Sorot Merah Putih, Jakarta – Presiden Prabowo Subianto menegaskan komitmen pemerintah untuk memperluas Sekolah Rakyat sebagai bagian dari upaya pemerataan pendidikan yang berkualitas di Indonesia.
Hal itu disampaikan Prabowo usai meninjau Sekolah Rakyat Menengah Atas (SRMA) Margaguna, Jakarta Selatan, Kamis (11/9/2025).

Kepala Negara menjelaskan, pembangunan Sekolah Rakyat akan terus dilakukan secara bertahap dengan target 100 sekolah baru setiap tahun. Dengan skema tersebut, pemerintah menargetkan berdirinya 500 Sekolah Rakyat di kantong-kantong masyarakat berpenghasilan rendah, sekaligus menjangkau kelompok menengah bawah.

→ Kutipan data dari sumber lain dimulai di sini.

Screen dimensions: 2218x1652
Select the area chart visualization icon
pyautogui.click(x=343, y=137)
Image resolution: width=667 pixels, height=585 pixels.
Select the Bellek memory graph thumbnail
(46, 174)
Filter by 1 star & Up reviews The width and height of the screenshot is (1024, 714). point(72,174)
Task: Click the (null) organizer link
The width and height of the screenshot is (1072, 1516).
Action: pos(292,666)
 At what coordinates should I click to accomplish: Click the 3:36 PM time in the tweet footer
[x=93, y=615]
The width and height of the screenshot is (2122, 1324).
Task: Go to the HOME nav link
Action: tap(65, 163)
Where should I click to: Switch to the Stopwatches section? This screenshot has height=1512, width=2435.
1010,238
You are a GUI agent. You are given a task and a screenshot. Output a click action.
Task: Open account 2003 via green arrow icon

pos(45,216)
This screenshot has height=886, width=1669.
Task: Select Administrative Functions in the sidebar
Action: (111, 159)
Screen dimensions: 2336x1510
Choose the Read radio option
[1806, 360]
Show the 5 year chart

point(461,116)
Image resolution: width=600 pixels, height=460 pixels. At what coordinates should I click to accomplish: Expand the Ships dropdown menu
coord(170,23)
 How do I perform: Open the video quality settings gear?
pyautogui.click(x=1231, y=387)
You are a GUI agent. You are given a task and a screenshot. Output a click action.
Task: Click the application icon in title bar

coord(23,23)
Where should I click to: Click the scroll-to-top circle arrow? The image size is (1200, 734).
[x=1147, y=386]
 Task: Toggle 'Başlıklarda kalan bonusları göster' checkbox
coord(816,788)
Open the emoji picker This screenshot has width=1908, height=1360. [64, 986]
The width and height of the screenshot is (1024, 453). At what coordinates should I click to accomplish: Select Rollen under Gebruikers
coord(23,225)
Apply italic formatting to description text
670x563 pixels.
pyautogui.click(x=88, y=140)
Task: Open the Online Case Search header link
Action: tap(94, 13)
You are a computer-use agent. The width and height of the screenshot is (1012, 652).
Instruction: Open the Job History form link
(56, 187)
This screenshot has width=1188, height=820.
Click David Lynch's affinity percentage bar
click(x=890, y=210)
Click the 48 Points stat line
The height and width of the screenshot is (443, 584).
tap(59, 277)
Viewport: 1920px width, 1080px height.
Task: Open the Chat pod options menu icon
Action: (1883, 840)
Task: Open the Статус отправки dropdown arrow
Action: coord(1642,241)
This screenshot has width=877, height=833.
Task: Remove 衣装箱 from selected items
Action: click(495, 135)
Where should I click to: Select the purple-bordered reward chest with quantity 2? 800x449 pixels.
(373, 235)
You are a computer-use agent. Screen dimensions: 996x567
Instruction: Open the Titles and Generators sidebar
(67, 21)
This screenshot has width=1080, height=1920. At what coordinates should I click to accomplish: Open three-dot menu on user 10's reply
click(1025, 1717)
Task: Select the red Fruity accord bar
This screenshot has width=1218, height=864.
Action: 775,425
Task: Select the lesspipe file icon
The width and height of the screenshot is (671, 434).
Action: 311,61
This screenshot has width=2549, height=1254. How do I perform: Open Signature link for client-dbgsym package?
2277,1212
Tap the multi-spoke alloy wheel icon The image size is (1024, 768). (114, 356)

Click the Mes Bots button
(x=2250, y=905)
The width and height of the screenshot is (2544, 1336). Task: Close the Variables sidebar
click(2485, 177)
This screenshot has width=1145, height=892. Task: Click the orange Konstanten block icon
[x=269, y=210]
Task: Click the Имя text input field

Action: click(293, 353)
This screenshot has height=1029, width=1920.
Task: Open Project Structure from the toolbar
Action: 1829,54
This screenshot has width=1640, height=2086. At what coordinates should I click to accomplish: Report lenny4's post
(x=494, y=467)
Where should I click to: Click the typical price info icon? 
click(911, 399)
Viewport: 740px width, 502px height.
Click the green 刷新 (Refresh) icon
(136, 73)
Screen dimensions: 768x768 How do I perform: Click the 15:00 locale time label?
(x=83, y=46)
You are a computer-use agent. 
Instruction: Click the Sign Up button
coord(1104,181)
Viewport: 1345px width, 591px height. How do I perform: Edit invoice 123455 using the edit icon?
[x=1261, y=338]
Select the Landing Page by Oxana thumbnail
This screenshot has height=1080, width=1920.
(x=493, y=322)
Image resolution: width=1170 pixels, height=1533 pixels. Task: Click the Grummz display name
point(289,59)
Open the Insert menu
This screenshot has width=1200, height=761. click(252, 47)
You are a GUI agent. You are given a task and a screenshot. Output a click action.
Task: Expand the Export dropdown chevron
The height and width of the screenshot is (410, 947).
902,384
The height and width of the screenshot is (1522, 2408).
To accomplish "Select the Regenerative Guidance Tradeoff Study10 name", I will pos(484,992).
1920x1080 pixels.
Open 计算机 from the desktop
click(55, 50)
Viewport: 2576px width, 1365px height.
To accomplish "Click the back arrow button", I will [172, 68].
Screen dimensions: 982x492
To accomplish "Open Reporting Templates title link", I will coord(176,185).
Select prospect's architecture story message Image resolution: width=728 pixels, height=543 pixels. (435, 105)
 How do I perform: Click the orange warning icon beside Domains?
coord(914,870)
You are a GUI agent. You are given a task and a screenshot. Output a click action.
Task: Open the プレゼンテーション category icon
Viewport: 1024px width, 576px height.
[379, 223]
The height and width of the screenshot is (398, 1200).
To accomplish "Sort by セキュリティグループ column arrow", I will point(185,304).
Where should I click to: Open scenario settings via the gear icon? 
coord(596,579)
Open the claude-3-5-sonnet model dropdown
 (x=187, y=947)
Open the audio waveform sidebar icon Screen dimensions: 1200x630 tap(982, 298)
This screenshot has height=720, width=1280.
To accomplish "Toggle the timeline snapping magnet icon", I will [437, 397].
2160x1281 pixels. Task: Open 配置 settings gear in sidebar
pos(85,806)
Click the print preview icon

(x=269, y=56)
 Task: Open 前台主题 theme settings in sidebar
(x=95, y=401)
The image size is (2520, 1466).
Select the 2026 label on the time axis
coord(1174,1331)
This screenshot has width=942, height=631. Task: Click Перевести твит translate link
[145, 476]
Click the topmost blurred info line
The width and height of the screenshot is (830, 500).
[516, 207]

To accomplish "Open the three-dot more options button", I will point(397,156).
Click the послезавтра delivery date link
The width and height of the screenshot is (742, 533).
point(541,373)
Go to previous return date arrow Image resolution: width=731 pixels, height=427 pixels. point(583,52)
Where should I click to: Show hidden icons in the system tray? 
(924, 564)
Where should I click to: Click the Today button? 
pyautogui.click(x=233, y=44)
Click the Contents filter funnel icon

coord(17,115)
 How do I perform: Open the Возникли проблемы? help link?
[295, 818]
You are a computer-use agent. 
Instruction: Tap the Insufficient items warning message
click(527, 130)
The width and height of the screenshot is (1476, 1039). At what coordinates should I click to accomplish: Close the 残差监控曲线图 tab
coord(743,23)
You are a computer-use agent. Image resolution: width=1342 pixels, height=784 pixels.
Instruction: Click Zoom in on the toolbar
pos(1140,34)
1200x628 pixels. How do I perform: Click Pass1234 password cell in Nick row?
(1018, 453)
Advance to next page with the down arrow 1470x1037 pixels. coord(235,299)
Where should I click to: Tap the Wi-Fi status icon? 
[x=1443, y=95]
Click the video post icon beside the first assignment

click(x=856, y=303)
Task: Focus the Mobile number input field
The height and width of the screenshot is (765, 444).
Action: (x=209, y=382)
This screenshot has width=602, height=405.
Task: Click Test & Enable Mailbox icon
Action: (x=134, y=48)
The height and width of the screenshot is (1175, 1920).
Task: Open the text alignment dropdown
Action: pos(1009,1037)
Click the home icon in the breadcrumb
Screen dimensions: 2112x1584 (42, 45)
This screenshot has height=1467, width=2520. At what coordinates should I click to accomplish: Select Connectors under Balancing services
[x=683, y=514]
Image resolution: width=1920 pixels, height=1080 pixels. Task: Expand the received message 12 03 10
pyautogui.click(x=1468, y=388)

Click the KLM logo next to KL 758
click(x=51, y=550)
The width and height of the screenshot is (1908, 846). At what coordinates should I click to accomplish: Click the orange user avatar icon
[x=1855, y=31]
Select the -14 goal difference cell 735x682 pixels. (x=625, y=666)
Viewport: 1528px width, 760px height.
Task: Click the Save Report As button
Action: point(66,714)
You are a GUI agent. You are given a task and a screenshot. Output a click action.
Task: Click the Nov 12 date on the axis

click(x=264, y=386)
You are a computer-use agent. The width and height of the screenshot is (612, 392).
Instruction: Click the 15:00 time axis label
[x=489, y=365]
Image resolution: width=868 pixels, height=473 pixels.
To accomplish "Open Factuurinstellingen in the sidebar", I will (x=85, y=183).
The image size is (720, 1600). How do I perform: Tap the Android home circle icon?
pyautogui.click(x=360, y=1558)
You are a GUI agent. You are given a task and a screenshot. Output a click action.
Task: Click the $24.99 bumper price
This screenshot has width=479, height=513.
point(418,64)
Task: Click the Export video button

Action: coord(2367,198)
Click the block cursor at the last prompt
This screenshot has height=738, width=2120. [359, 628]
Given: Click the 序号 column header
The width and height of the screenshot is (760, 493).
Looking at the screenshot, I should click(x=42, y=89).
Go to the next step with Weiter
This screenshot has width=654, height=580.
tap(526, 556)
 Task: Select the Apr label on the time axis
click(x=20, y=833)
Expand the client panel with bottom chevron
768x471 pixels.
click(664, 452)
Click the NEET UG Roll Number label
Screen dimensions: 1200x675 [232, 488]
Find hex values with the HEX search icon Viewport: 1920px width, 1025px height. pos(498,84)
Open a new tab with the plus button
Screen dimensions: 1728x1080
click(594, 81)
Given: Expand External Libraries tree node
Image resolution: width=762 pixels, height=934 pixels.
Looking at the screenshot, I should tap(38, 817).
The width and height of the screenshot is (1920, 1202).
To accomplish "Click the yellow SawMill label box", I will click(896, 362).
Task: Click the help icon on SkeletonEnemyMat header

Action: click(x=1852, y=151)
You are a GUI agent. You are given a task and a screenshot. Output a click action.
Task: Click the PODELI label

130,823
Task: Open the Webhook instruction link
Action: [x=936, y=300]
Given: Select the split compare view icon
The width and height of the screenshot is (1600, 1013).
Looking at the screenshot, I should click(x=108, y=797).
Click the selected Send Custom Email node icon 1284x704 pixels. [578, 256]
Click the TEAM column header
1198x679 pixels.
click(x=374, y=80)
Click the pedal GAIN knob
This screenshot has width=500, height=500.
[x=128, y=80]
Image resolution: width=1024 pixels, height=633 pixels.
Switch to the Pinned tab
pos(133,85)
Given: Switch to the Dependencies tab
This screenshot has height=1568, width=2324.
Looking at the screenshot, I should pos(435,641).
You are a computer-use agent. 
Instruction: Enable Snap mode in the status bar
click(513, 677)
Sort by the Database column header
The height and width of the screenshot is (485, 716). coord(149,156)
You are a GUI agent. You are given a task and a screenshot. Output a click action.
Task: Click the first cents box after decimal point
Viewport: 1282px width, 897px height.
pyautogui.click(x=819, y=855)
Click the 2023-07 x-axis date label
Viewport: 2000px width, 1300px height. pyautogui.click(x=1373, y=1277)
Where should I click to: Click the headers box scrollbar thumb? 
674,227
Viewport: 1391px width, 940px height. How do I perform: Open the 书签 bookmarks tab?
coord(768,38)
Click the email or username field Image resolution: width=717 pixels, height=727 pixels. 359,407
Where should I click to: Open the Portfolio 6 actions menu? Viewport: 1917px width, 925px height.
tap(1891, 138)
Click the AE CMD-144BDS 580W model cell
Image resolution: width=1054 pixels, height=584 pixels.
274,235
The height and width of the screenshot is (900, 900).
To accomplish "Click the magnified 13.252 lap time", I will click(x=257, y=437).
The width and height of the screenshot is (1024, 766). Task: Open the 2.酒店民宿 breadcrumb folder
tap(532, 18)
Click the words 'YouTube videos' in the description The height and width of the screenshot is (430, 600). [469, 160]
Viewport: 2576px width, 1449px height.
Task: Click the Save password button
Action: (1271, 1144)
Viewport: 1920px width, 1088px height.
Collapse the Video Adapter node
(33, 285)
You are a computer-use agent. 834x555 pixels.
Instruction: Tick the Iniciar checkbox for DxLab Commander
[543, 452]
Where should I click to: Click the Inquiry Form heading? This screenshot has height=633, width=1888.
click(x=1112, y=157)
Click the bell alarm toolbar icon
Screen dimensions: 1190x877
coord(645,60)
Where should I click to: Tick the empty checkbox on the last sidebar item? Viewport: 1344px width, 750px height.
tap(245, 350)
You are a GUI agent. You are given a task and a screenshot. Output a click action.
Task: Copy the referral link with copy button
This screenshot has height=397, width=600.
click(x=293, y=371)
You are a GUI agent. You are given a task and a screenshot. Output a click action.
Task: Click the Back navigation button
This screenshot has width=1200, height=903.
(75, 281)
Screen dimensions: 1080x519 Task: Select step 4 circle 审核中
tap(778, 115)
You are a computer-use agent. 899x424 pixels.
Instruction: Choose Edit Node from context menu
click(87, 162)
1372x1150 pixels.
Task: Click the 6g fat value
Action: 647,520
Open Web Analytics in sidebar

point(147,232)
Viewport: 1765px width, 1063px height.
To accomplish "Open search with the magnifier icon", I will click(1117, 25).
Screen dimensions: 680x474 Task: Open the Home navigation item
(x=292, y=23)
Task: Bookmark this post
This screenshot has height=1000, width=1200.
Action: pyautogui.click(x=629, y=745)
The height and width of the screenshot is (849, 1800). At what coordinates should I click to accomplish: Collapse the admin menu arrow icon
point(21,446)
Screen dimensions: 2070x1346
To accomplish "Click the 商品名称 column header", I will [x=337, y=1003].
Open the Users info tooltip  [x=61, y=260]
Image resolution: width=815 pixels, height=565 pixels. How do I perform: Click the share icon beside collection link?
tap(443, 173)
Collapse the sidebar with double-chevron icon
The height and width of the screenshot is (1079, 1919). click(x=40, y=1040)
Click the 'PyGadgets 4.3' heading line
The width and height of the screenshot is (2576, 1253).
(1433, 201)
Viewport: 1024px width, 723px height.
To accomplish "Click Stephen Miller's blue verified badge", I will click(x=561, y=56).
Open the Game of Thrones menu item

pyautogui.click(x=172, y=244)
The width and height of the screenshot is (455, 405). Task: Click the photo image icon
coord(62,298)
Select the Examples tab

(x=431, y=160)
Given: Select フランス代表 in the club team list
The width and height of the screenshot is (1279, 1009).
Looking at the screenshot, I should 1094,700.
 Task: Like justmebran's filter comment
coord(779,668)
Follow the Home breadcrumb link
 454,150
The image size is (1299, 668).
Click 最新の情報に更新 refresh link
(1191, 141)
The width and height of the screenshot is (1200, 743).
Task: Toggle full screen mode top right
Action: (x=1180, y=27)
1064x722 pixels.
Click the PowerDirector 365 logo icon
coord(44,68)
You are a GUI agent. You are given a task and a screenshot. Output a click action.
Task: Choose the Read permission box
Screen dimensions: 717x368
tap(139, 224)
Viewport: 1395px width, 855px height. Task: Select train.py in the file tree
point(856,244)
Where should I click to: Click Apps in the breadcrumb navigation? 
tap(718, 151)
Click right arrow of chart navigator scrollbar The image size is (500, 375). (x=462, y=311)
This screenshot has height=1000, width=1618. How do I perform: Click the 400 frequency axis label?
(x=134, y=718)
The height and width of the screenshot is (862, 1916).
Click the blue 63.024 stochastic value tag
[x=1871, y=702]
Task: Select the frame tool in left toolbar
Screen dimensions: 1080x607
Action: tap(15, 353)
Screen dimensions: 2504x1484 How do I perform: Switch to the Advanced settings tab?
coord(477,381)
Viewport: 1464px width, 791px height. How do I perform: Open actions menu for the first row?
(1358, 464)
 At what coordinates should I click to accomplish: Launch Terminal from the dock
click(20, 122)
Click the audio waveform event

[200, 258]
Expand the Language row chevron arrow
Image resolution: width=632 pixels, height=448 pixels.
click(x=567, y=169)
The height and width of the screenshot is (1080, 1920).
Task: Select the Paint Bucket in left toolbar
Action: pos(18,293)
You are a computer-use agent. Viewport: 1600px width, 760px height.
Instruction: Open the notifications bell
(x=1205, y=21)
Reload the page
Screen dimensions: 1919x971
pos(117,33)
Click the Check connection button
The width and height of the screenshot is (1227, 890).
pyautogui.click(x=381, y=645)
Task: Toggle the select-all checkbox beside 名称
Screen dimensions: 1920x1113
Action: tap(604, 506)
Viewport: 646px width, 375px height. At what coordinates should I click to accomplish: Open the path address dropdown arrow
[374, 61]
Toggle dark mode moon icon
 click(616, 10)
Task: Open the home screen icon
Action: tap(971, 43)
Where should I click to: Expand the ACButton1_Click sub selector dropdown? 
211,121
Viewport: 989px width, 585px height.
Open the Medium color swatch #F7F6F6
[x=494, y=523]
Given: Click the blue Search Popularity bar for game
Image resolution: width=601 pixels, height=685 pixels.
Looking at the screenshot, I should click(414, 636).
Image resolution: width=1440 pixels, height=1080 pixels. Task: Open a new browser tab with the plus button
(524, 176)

“Kalau istilah statistik desil, desil 1 dan 2. Tapi saya juga merencanakan untuk desil 2, 3, 4, dan 5. Semua anak harus bisa merasakan pendidikan dengan fasilitas yang baik. Kita tidak boleh ketinggalan dari bangsa lain. Itu cita-cita kita. Insyaallah kita akan sampai kesitu,” ujar Presiden.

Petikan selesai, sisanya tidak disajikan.